*** Opening of MATERIAL PROVIDED ***

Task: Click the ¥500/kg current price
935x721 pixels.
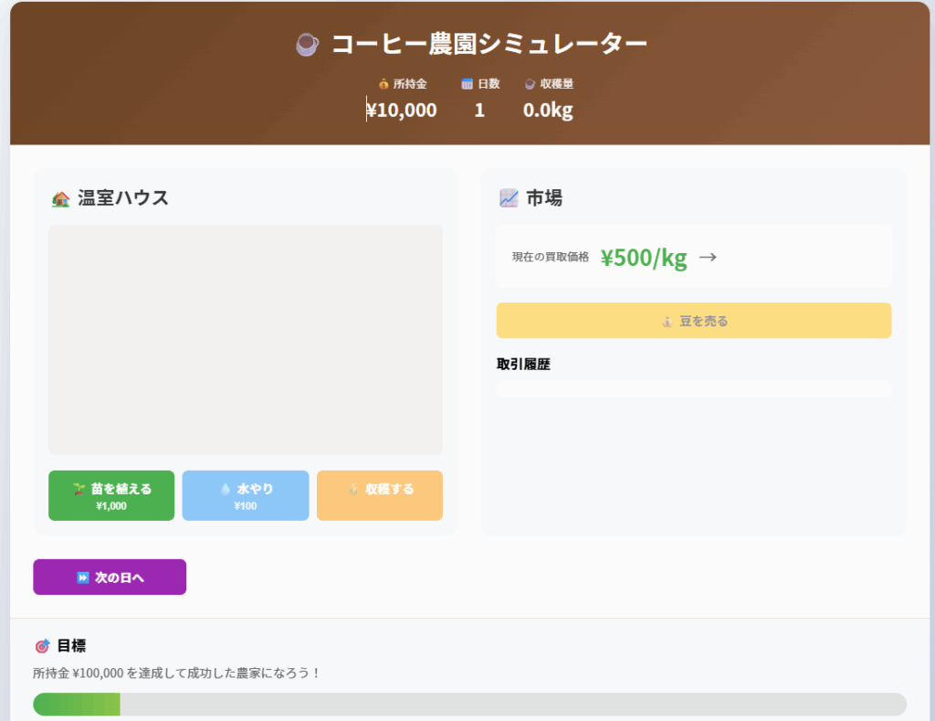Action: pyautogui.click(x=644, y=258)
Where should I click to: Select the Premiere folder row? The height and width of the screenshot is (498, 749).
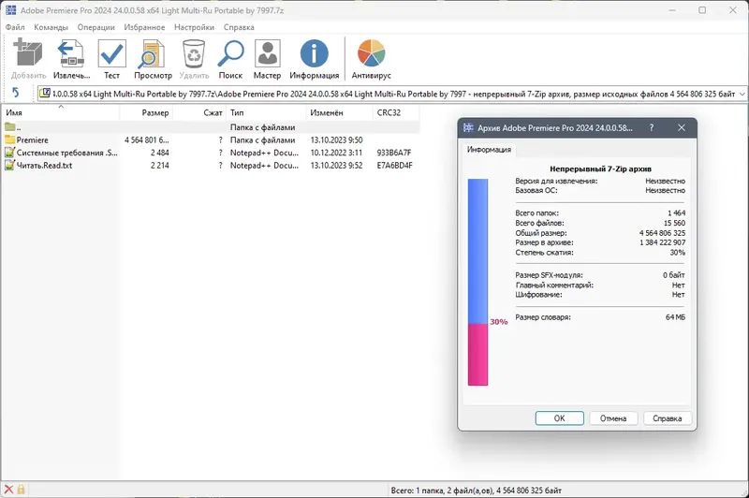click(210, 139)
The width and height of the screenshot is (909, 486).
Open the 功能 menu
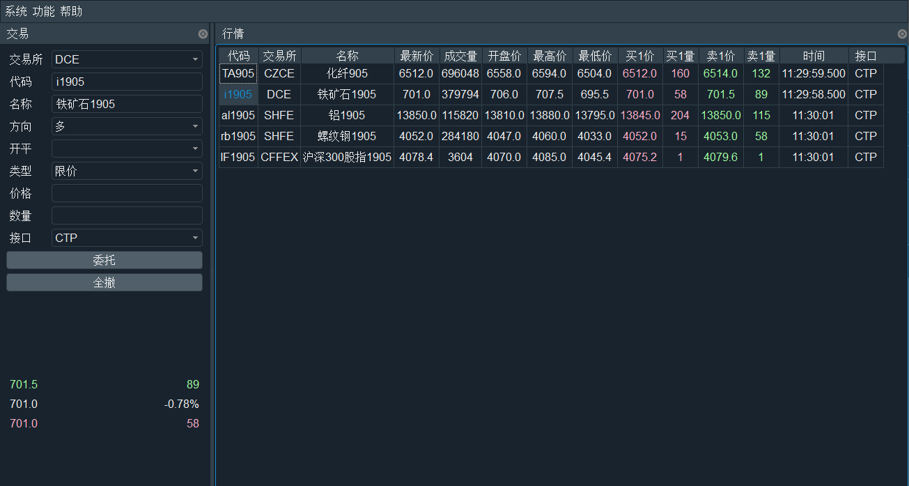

*** Close of MATERIAL PROVIDED ***

TASK STATEMENT: Restate the records word for word, omitting images.

OUTPUT:
Task: Click the ¥500/kg current price
935x721 pixels.
Action: pyautogui.click(x=644, y=258)
Where should I click to: Select the Premiere folder row? The height and width of the screenshot is (498, 749).
click(210, 139)
The width and height of the screenshot is (909, 486).
Open the 功能 menu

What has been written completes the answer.